Hidden in the forest off one trail is a quadrangle of water surrounding a small island. I never noticed it on my runs; I spotted it only later on my phone’s exercise-tracking app. On the map, the water looks like a blue capital letter C, too perfectly geometric to be a natural lake. Sure enough, through some internet sleuthing I discovered it’s called “Camlet Moat”.
No one is sure of its origins. Most likely it’s the site of a Norman manor house – archeologists once dug up a fragment of an ancient drawbridge there. But other theories abound: maybe it was a prison for people who broke the hunting laws, or a medieval drainage system. Or – most fanciful – some believe it’s the former precincts of Camelot, the legendary castle of Arthur and the Knights of the Round Table.
Which may be the reason, when I run around the moat these days, I occasionally see burned-out votive candles and rocks arranged in patterns – the leftovers, perhaps, from some recent attempted ceremonial magic.
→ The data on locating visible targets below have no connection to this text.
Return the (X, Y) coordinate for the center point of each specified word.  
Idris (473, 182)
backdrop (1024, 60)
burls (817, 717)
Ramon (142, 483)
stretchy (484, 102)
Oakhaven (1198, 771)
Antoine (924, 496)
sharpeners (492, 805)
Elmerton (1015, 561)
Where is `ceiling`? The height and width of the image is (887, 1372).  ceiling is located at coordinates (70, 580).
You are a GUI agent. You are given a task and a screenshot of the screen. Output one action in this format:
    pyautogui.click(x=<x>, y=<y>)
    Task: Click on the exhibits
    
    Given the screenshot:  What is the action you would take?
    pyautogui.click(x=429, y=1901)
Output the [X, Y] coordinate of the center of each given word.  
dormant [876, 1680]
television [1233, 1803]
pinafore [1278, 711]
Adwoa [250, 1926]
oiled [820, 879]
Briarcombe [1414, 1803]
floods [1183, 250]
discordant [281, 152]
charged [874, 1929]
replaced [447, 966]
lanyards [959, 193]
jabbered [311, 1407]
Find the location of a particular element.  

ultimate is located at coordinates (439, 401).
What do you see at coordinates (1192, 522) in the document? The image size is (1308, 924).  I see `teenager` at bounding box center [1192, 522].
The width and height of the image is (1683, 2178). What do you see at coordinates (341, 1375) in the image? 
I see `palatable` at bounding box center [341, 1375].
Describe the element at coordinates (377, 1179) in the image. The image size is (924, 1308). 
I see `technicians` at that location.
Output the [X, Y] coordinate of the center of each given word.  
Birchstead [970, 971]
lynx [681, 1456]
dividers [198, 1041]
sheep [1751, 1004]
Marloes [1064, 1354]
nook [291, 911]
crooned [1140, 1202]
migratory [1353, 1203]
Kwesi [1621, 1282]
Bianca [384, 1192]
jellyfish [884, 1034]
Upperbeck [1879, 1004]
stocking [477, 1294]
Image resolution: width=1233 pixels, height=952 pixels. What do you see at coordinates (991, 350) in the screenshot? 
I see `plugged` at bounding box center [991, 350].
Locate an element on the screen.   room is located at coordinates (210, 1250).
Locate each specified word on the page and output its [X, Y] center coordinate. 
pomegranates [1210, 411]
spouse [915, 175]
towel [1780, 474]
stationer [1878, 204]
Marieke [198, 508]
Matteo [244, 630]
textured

But whatever was there in centuries past, all that’s left now is the water. No foundation stones, only frogs. No holy grails, only herons. And the quiet, still water that remains.
The other day on a run I stopped at the moat and felt the reality that, like the hunters and runners and royals of the past, there’ll come a time when I too will no longer be here. All my stuff, the stories I tell, the material trappings I tread in, it’ll go the way of all history: into the ground.
But at the moat I also heard a voice within, a verse from the 23rd Psalm: “God leads me beside the still waters…and I will dwell in the house of the Lord forever.”
As a Christian, I believe those things are somehow true at the same time. Our mortality is real –we trend towards the grave – but it yields to something else, something everlasting. Dig deep enough and you’ll discover the divine water table, whom I call God, flowing through everything, changing us and all flesh into the only thing that lasts.